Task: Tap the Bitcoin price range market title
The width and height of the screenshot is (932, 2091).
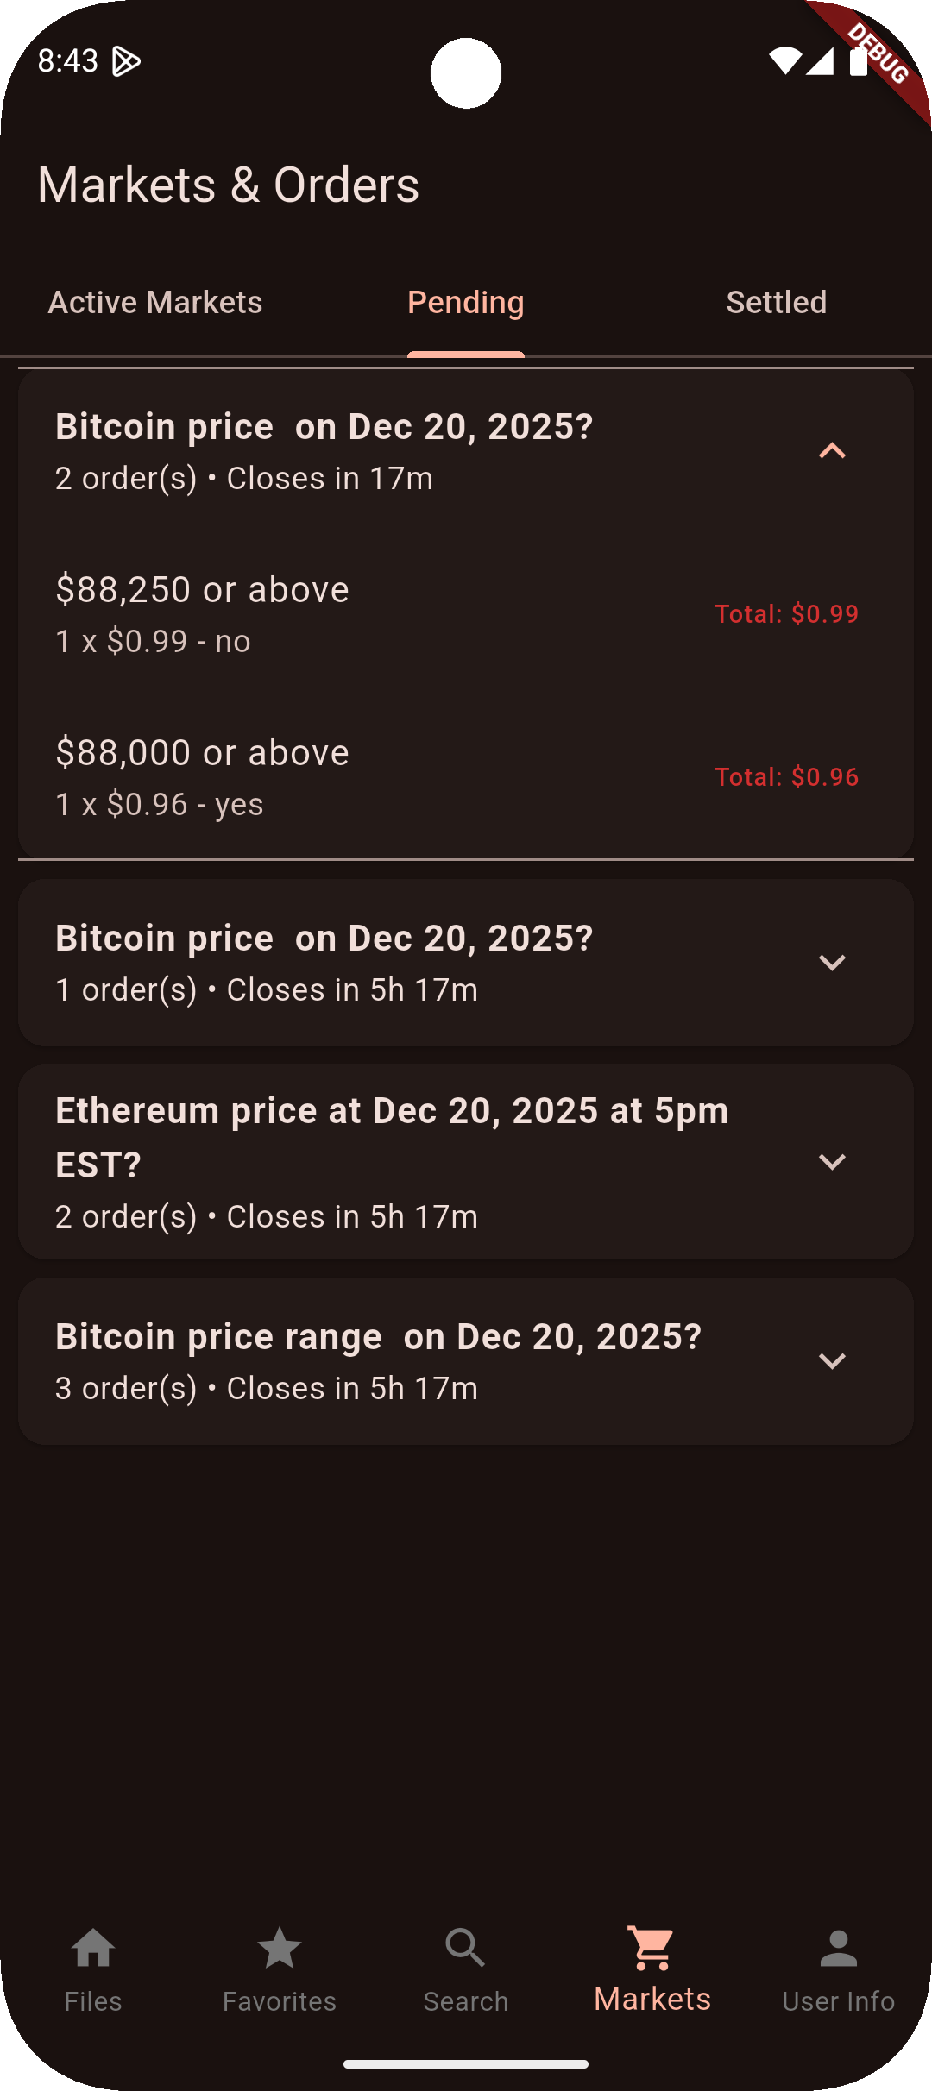Action: pyautogui.click(x=378, y=1337)
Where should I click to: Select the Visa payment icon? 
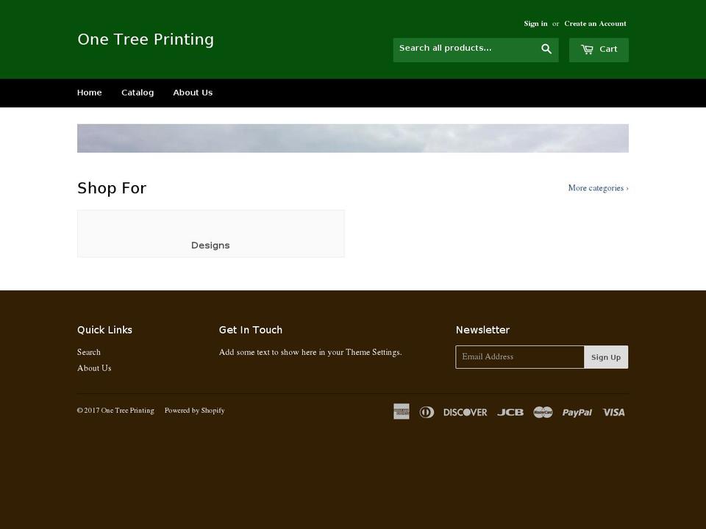point(613,411)
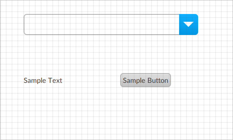Focus the empty combo box text field
The width and height of the screenshot is (233, 140).
point(102,25)
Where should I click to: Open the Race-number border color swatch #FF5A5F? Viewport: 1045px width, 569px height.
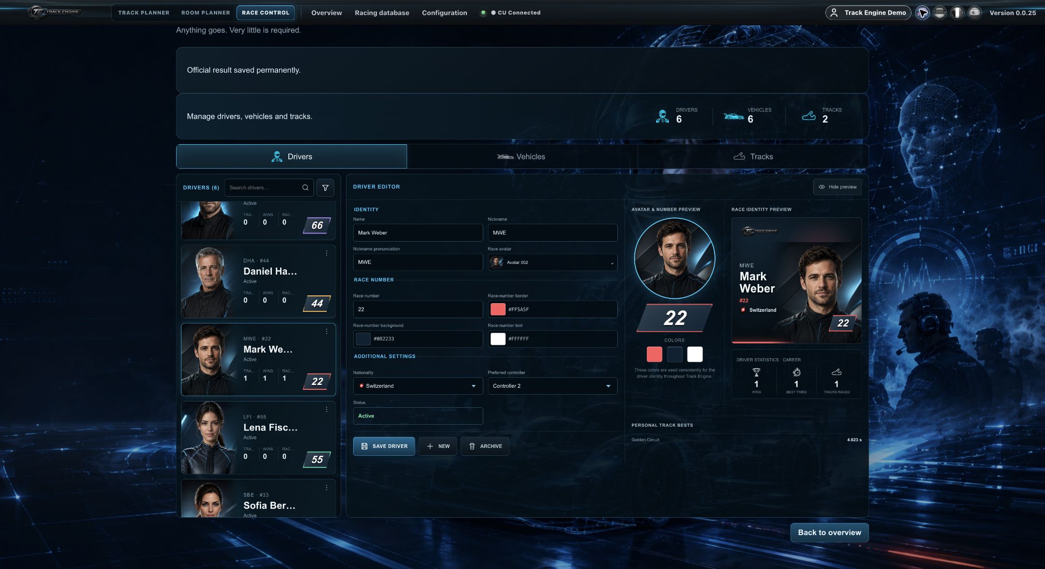[498, 309]
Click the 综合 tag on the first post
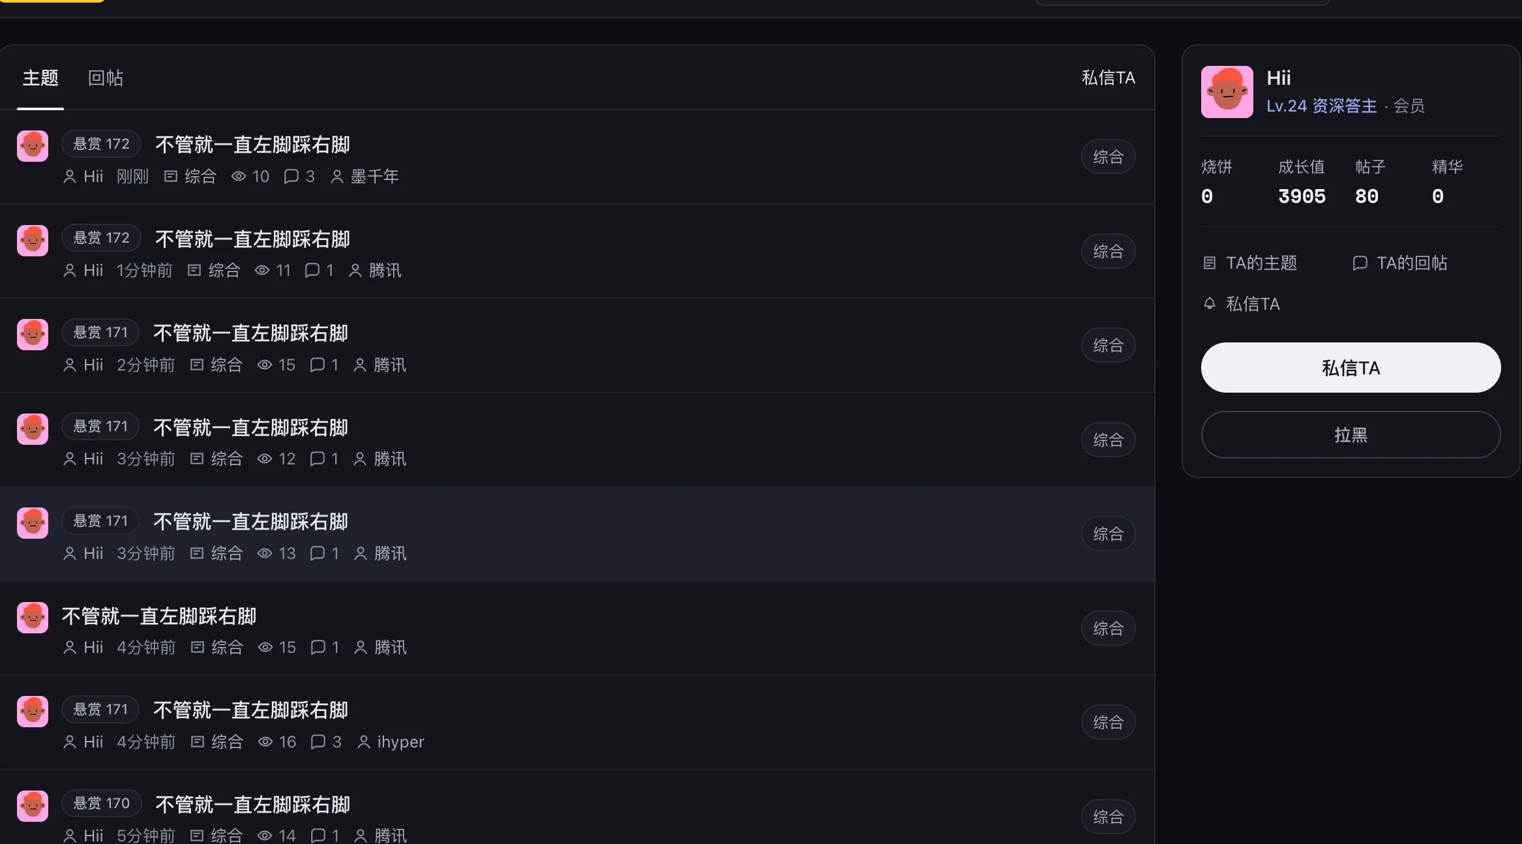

┄┄┄┄┄┄┄┄┄┄┄┄┄┄┄┄┄┄┄┄

# INSTRUCTIONS TO FOLLOW:
The lines to return run from the line containing "The width and height of the screenshot is (932, 2091)." through the last line of the records. Give them exactly, omitting pictures.

# WRITTEN REPLY:
The width and height of the screenshot is (932, 2091).
Action: pyautogui.click(x=378, y=1337)
Where should I click to: Select the Visa payment icon? 
point(613,411)
Focus the empty combo box text field
The width and height of the screenshot is (233, 140).
point(102,25)
Where should I click to: Open the Race-number border color swatch #FF5A5F? Viewport: 1045px width, 569px height.
[498, 309]
Click the 综合 tag on the first post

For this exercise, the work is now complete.